What You Need to Know about RSV

Understanding Respiratory Syncytial Virus

Did you know that the average toddler gets about six colds per year? Jammed largely into the winter months, a child's cold can seem like one constantly runny nose from October to March. Fortunately, most colds are annoying but otherwise lead to no harm—other than running down the household tissue supply!

Not so with a particular virus called "RSV" or respiratory syncytial virus. This virus may start as a bad cold, but can quickly move down into the lungs in our most vulnerable infants, causing a life-threatening illness.

History of RSV

First discovered in chimpanzees with bad colds, RSV was originally called chimpanzee coryza agent. Once discovered in infants as well, it was renamed respiratory syncytial virus after the changes in the respiratory cells (seen under the microscope) brought about by infection with this agent. Though RSV has always been around and is found worldwide, there are predictable epidemics each year, corresponding to our winter through early spring seasons.

RSV alone is responsible for between 75,000 and 125,000 hospitalizations per year in the United States. Though this is a drop in the bucket compared to the total number of RSV infections worldwide. Most hospitalized children are very young, between two and five months of age. Unlike other viruses (chicken pox for example), RSV can be caught repeatedly, though subsequent infections are milder, acting more like a bad cold with a particularly long-lasting cough. And it is a hearty germ, able to survive for hours on a countertop.

Signs of RSV

So how can a parent tell when a child has RSV? There is no surefire way, as viruses can be unpredictable and variable in the way they present, but a "typical" pattern is as follows.
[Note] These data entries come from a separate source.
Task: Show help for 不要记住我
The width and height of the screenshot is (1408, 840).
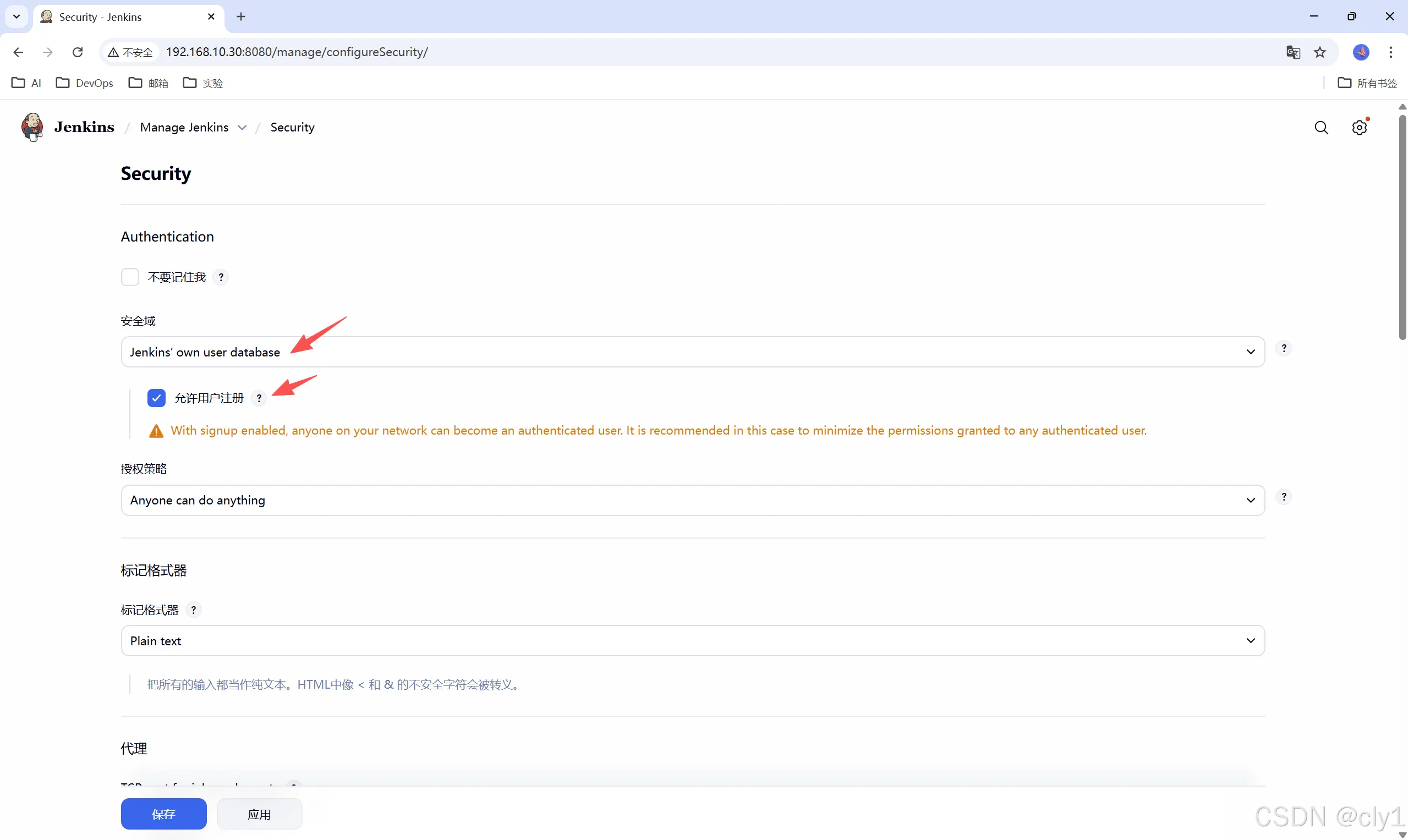Action: click(x=221, y=277)
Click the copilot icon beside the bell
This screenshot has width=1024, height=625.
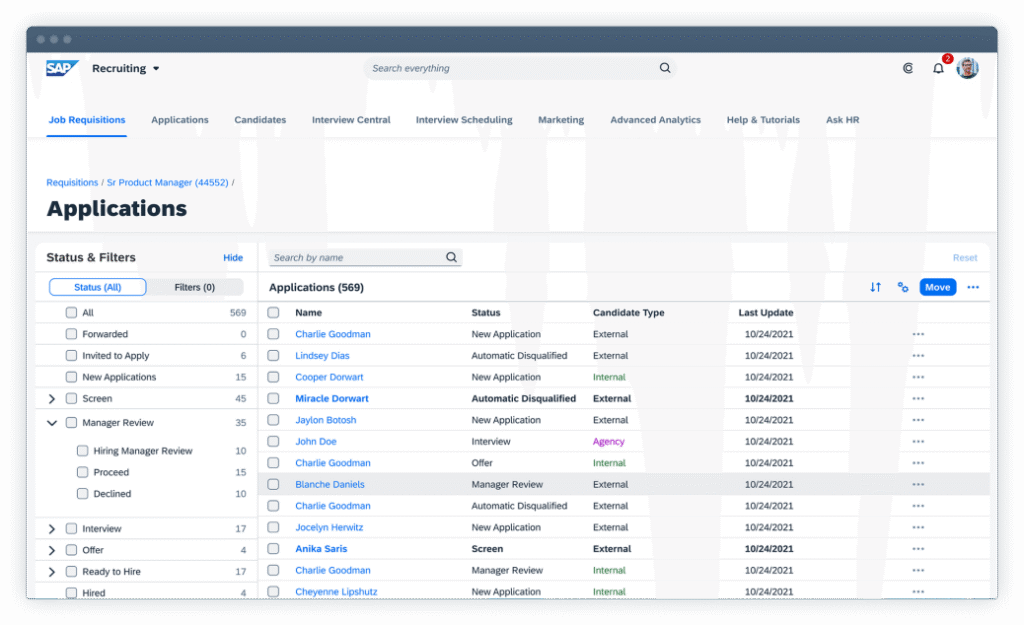(x=908, y=69)
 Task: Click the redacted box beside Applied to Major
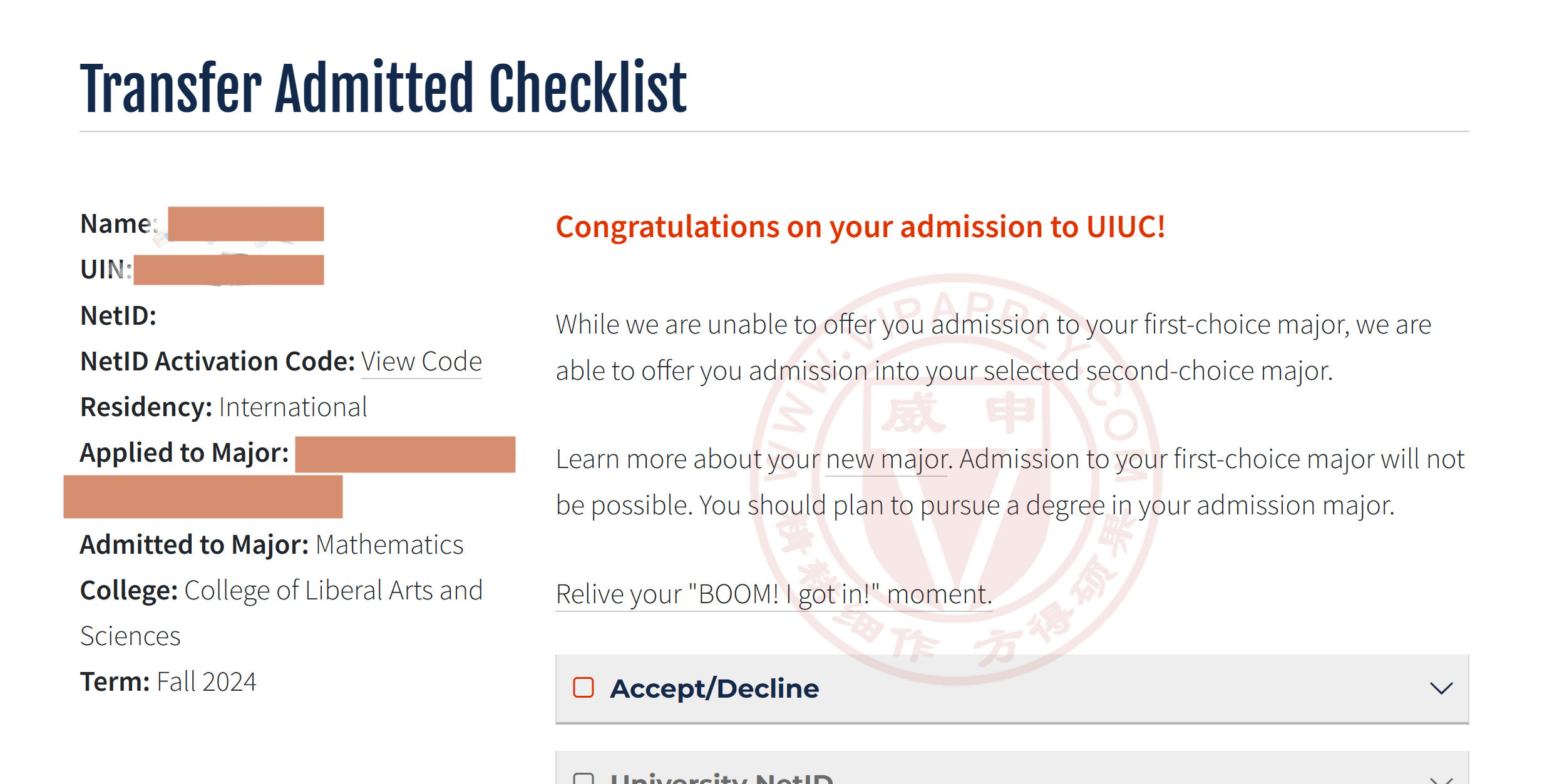(405, 454)
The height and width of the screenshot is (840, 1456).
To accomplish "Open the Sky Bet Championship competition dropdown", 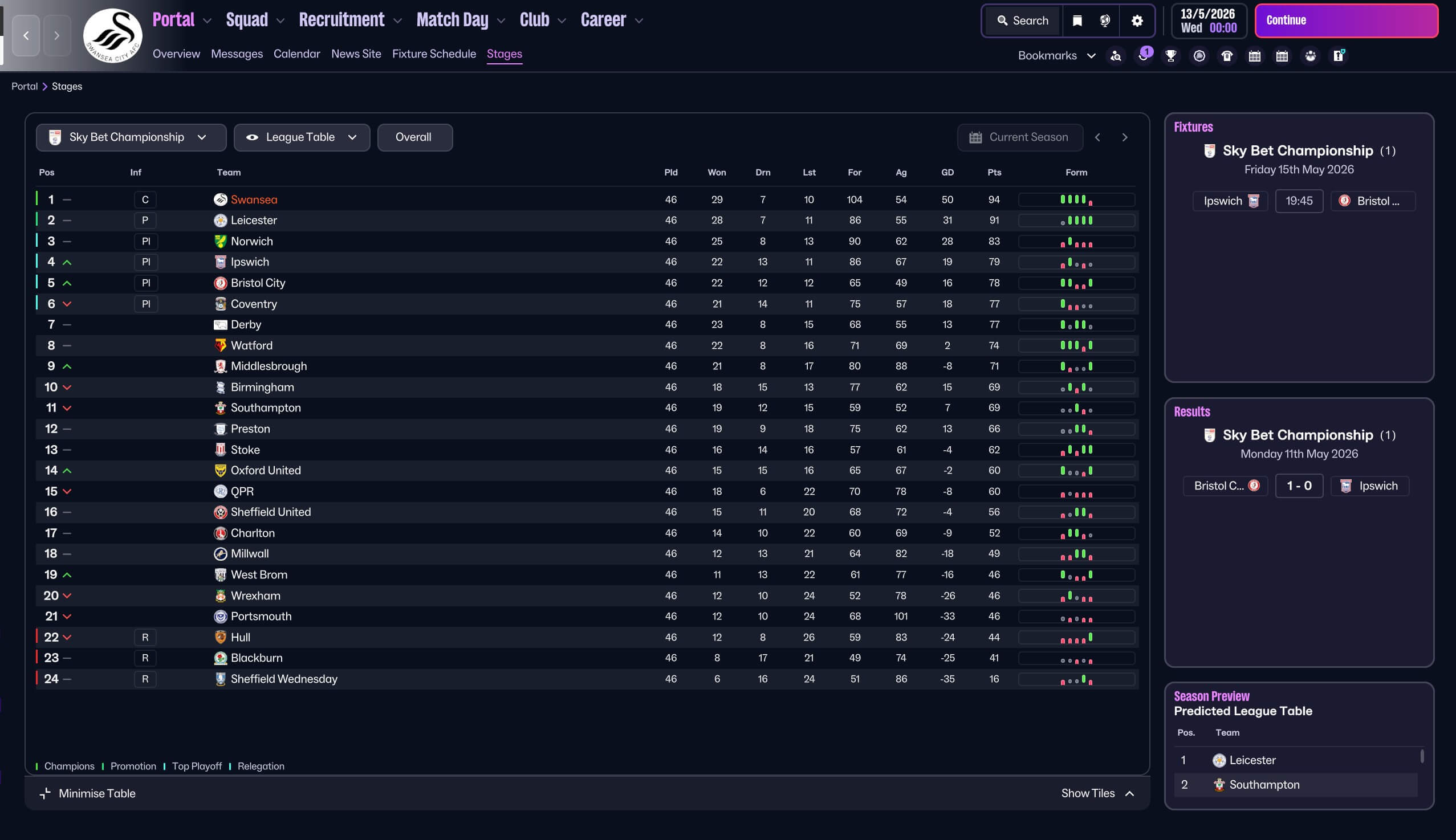I will (131, 137).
Two to eight days after exposure to the virus, symptoms of a cold develop: runny nose (usually an impressively gooey one), a variable fever, and decreased appetite. Not uncommonly, the ears are infected as well.

In approximately 50 percent of infected children, the virus then moves down the respiratory tract into the lungs, creating an entirely different set of symptoms. The hallmark symptom is difficulty breathing. At this point, the infection is called bronchiolitis or pneumonia. Infants will begin to breathe faster and will work harder to get those breaths in and out. Parents can often see the muscles of the belly or chest "tugging" for air. Obvious wheezing can also be heard as the illness progresses into the lungs. Many children are no longer able to drink, since breathing is more important and taking up most of their energy. Infants may begin to grunt or look blue around the lips—an obvious medical emergency. Worst of all, a very small or young infant can get so tired from the work of breathing that he stops breathing altogether.

Though even a full-term, healthy infant may end up very ill, the hardest hit by this virus are the most vulnerable: infants born prematurely, those who have chronic lung disease, those with congenital heart disease, or the immuno-compromised.